- Most violations against New York's Per Se overturned by a judge
- The popular restaurant originally received a "C" grade by health inspectors
- Chef Thomas Keller still plans to appeal one of the remaining violations
Many food enthusiasts lost their appetite after one of New York City's most exclusive restaurants was served a "C" grade by the Department of Health, but chef Thomas Keller says many of those violations have now been overturned.
The restaurant, Per Se, was slammed by health inspectors after racking up more than 40 violation points during its inspection on February 19. But Keller, who also oversaw the menu at this year's Vanity Fair Oscar party, released a statement Saturday stating a judge had overturned 25 violation points.
Per Se, one of only seven restaurants in New York City to earn three Michelin stars, had an "A" rating before the February inspection and has now gone up from that dreaded "C" to a "B" for falling in the range of 14 to 27 points, according to the updated health report.

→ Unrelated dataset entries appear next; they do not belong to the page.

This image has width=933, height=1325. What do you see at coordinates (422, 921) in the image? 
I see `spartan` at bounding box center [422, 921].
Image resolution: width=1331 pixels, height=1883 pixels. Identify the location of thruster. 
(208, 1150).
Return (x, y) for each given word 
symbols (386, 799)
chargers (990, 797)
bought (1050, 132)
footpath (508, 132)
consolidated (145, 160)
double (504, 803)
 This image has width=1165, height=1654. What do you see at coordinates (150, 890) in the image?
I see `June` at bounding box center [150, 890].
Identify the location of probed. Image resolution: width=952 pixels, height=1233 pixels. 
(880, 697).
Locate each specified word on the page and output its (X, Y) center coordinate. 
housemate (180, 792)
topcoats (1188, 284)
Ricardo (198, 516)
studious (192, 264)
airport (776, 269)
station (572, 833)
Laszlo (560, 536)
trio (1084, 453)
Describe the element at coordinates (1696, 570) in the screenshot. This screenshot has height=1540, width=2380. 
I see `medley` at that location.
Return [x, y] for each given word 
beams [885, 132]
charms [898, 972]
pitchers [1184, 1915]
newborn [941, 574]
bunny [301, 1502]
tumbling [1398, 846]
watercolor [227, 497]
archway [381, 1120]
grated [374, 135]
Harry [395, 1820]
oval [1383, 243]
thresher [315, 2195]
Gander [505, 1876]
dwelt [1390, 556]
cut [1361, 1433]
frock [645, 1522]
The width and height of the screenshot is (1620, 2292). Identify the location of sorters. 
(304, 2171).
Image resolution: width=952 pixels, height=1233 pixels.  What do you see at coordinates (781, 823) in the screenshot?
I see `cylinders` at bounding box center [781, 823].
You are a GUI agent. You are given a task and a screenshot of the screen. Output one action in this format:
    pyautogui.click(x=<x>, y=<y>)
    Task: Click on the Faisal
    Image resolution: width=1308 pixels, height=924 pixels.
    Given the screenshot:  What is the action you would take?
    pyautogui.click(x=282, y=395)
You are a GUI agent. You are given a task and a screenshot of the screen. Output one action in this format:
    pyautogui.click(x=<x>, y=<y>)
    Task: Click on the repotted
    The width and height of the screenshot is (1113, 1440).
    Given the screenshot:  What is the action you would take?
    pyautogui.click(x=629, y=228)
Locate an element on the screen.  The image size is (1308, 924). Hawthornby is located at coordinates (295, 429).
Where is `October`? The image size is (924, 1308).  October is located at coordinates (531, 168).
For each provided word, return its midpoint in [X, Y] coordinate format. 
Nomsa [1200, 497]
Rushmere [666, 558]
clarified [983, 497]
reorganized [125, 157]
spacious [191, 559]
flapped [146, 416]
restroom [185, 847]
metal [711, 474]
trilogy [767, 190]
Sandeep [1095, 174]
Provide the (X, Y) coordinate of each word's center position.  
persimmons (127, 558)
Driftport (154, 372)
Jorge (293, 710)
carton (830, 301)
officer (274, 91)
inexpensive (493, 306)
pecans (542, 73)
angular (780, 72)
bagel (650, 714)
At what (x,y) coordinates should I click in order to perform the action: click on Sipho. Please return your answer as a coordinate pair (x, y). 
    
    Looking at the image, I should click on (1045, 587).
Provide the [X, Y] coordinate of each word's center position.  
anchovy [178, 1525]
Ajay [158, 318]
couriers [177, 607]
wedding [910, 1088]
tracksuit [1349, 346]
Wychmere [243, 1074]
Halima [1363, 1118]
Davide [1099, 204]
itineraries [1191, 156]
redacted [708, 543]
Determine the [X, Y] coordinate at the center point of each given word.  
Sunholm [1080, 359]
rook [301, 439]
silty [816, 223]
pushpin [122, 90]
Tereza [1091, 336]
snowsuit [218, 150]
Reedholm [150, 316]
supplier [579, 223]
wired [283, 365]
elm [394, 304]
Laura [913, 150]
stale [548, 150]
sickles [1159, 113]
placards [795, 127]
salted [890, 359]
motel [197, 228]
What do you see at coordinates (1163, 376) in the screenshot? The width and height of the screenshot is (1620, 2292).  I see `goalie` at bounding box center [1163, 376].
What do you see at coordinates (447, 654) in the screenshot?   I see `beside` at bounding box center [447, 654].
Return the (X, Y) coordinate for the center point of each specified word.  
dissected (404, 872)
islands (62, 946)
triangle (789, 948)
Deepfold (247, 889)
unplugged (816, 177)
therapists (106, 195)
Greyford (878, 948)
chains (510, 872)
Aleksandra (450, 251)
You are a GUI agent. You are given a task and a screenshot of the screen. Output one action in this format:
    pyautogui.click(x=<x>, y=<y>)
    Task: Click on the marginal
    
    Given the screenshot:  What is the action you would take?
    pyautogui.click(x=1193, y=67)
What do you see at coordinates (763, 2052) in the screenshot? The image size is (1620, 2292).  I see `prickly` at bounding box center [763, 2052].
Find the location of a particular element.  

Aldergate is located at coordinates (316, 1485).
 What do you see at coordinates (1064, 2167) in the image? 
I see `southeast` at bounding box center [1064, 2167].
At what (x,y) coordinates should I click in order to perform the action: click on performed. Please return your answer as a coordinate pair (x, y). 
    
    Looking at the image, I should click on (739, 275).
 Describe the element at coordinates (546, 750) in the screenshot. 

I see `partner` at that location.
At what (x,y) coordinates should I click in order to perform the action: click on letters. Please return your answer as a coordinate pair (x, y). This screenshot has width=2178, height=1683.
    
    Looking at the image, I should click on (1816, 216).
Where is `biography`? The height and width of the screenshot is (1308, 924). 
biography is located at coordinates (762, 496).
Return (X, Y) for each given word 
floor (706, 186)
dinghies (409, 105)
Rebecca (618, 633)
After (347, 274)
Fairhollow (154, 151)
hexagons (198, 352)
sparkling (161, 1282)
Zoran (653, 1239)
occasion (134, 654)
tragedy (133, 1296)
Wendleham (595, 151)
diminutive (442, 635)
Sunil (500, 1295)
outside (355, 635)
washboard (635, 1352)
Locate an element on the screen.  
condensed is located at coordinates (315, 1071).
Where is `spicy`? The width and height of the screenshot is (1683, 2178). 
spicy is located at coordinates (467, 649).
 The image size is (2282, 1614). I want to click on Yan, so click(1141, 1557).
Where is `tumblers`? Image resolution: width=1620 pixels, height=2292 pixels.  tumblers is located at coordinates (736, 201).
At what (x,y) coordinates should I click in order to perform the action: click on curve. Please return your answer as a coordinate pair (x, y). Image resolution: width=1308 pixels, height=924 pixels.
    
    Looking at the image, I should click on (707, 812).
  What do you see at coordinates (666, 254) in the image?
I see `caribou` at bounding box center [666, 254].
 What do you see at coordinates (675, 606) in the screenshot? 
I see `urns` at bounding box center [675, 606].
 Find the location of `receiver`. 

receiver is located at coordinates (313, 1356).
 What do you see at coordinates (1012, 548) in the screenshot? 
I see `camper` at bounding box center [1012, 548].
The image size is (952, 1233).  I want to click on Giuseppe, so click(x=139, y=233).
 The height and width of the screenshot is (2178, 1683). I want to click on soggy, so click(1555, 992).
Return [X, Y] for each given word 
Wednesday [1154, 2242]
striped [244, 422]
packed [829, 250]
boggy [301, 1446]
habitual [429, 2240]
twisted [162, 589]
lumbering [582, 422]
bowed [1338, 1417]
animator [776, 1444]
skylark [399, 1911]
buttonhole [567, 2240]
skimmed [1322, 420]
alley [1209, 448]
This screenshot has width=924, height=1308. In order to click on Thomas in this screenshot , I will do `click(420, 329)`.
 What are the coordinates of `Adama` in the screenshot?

Violations listed in the initial health inspection included no hand-washing facility or soap in the food-prep area, hot and cold items held at improper temperatures, eating or drinking in the food-prep area and tobacco use, all of which qualify as "critical" violations, according to the records.
Keller said he still plans to appeal the citation for allegedly cooking potatoes below the recommended temperature. "We will appeal the ruling ... as we are confident that we exemplify the highest culinary standards at Per Se."